The Militant (logo)  

Vol. 73/No. 35      September 14, 2009

 
Three construction workers
killed on job in N.Y.
 
BY WILLIE COTTON  
NEW YORK—Three building trades workers were killed on various work sites here in less than two weeks.

Construction worker Henryk Siebor, 42, fell four stories to his death August 18 when he stepped on scaffolding and it gave way, leaving two other workers suspended from their safety harnesses. The men were left dangling for 15 minutes before they were rescued by firefighters.

The workers were repairing the façade on an upscale Brooklyn apartment building when a motor that lowered and raised the scaffold stopped working. The two men then asked Siebor to check it out. As Siebor stepped across from his scaffolding to theirs the cable snapped, dropping the platform from beneath the three men.

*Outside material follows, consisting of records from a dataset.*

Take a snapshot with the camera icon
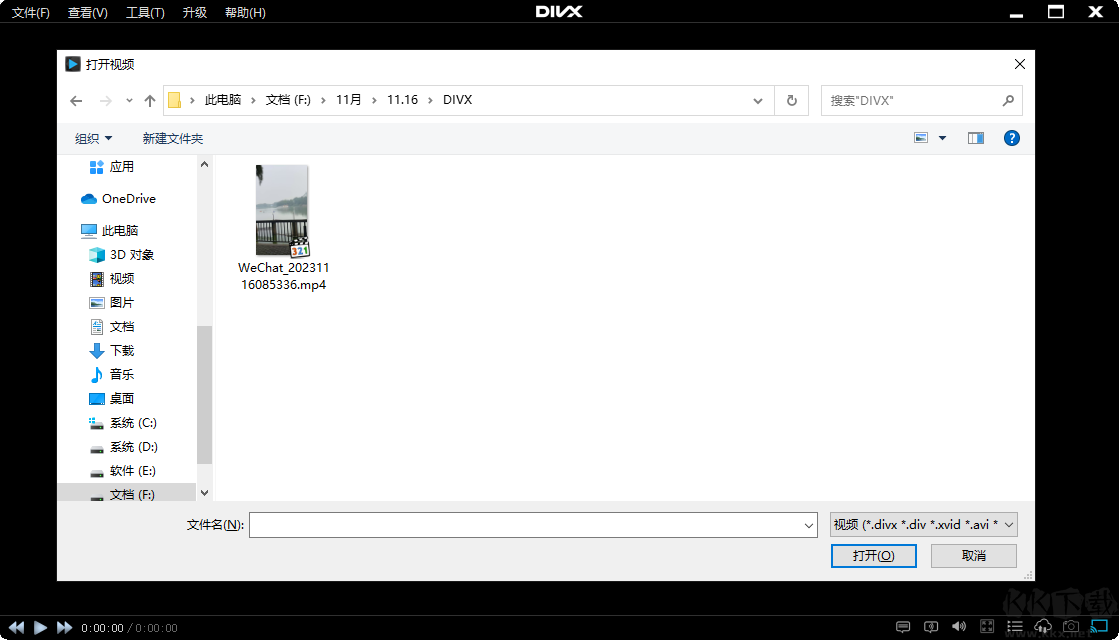1119x640 pixels. click(x=1070, y=627)
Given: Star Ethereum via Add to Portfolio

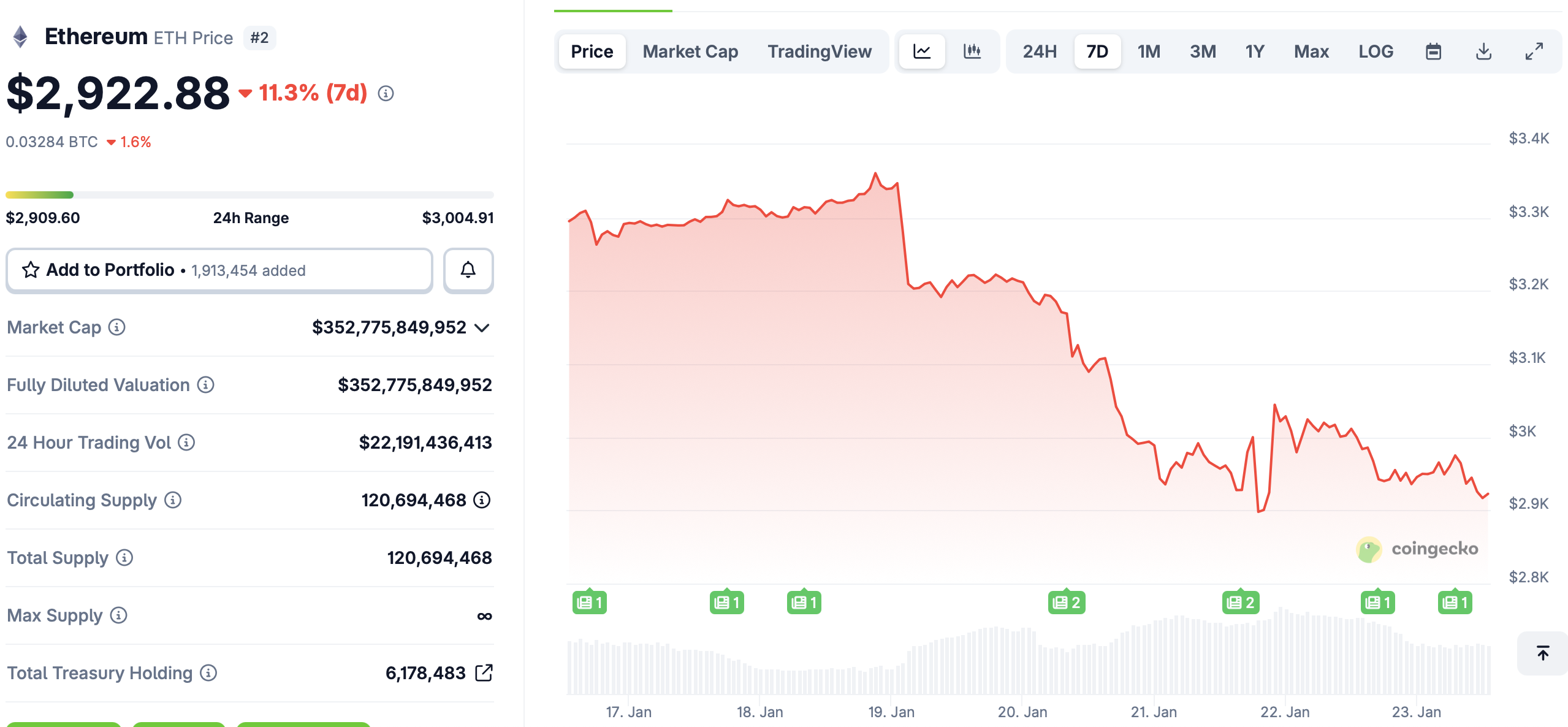Looking at the screenshot, I should (30, 270).
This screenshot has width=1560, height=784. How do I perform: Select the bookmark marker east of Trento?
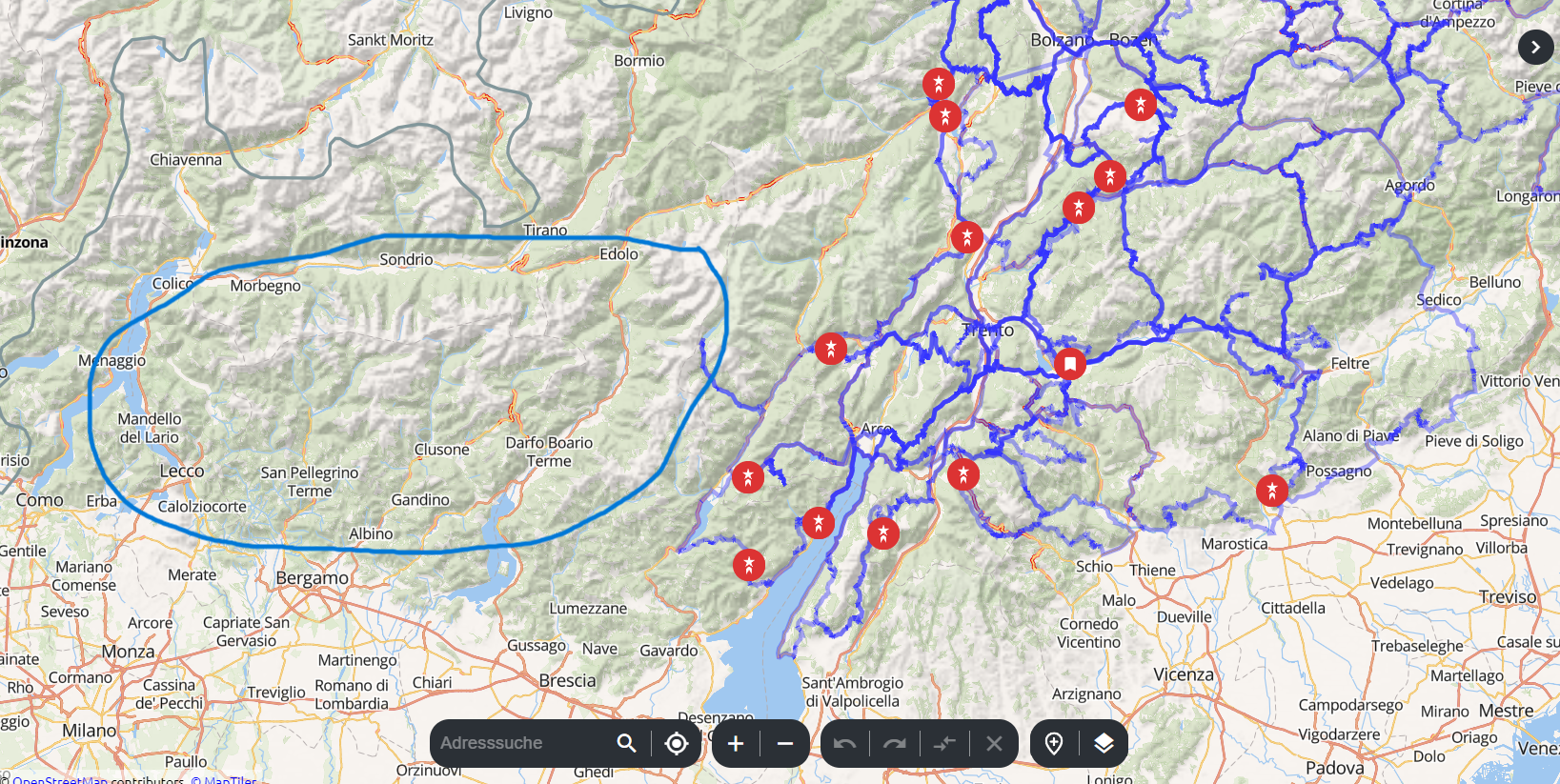coord(1070,363)
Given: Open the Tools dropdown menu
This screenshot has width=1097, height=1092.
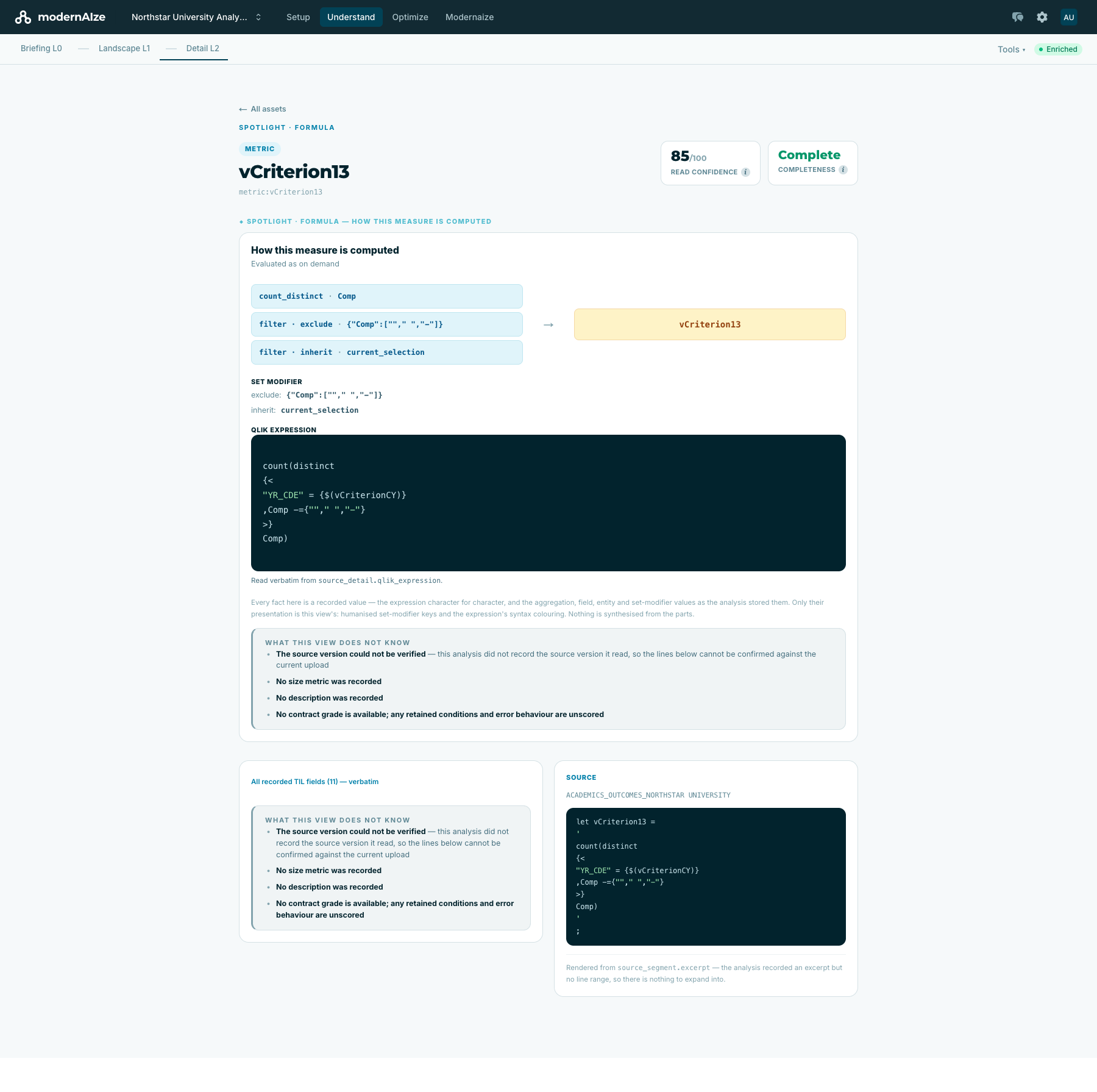Looking at the screenshot, I should pyautogui.click(x=1011, y=49).
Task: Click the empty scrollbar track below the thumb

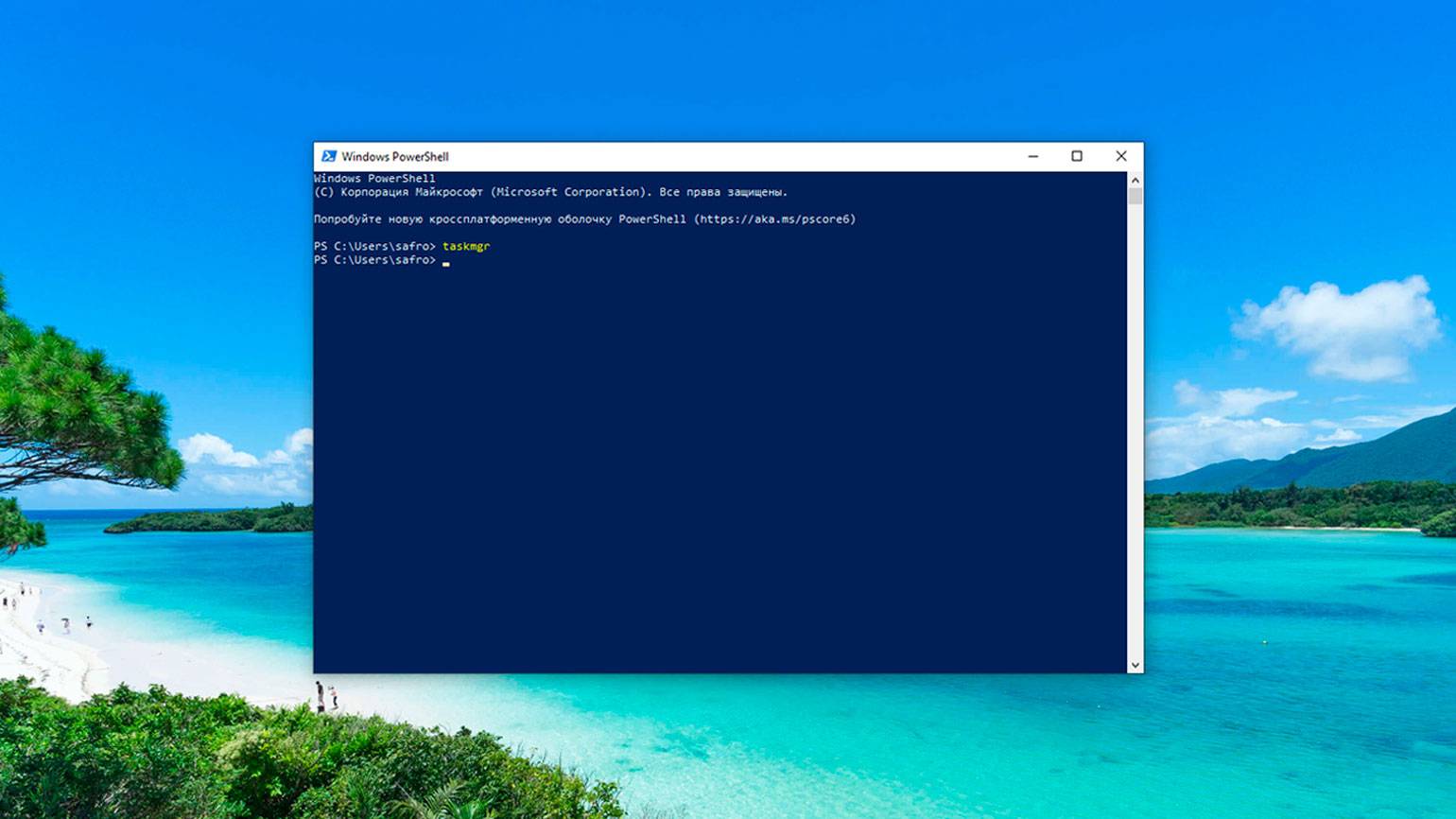Action: pyautogui.click(x=1135, y=426)
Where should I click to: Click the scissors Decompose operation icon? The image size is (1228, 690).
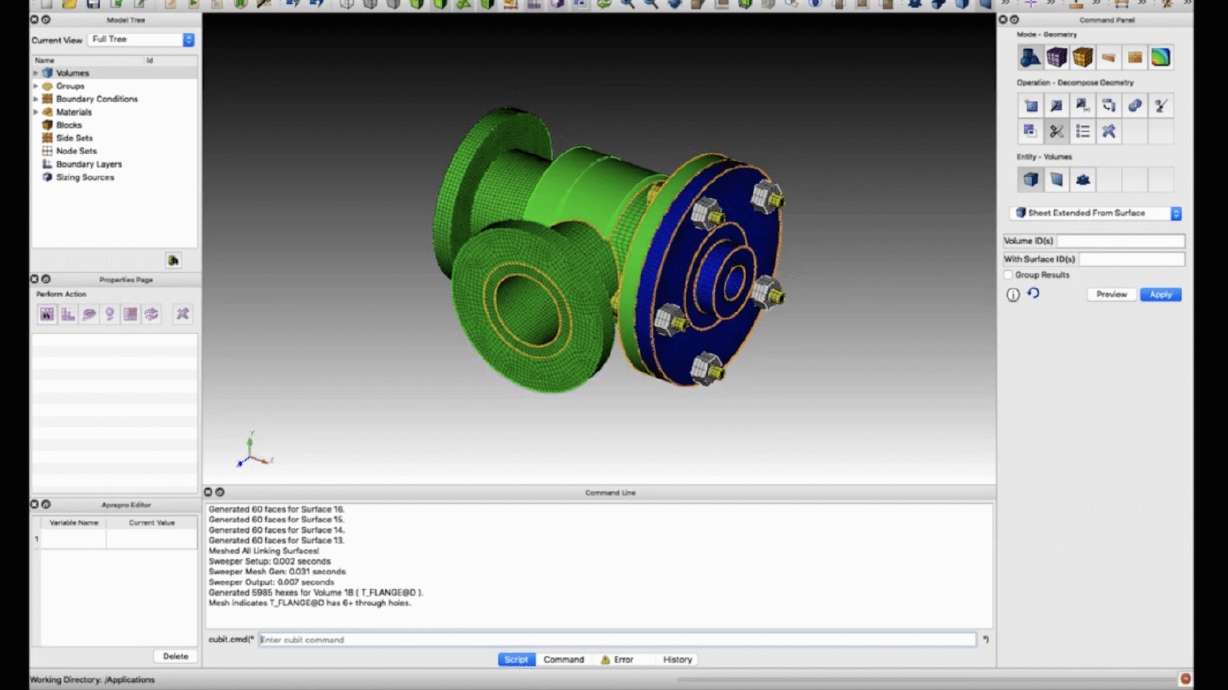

“It was so fast, I did not have time to think,” Marlo Sidinta, one of the three workers, told the New York Times. “Then I realized I was hanging, so I felt calmer. But then I looked down and saw my co-worker on the ground.” Siebor was wearing his harness but investigators are not sure if it was secured to the building, reported the Times.

William Barnes, 48, was killed August 25 when a hydraulic boom snapped off a crane he was operating and crashed on his head. Barnes worked on the Throgs Neck Bridge.

Three days later Stephen Laviscount, 27, was killed at the Boerum Hill building in Brooklyn when an elevator he was working under fell five floors on top of him.

“Accidents do happen. There is pressure to get the job done. I hear it every day,” José Martínez, a six-year veteran of the Carpenters union, told the Militant at a worksite in mid-Manhattan.

“We need more safety and more safety inspectors. The union construction sites are safer than the nonunion, said George Escuza, a member of Laborers Local 79 who is originally from Peru.

“If I feel a job is dangerous,” said Martínez, “I tell the boss ‘show me.’ If he can’t show me, I won’t do the job. At a nonunion place, there would be no choice.”

Dan Fein contributed to this article.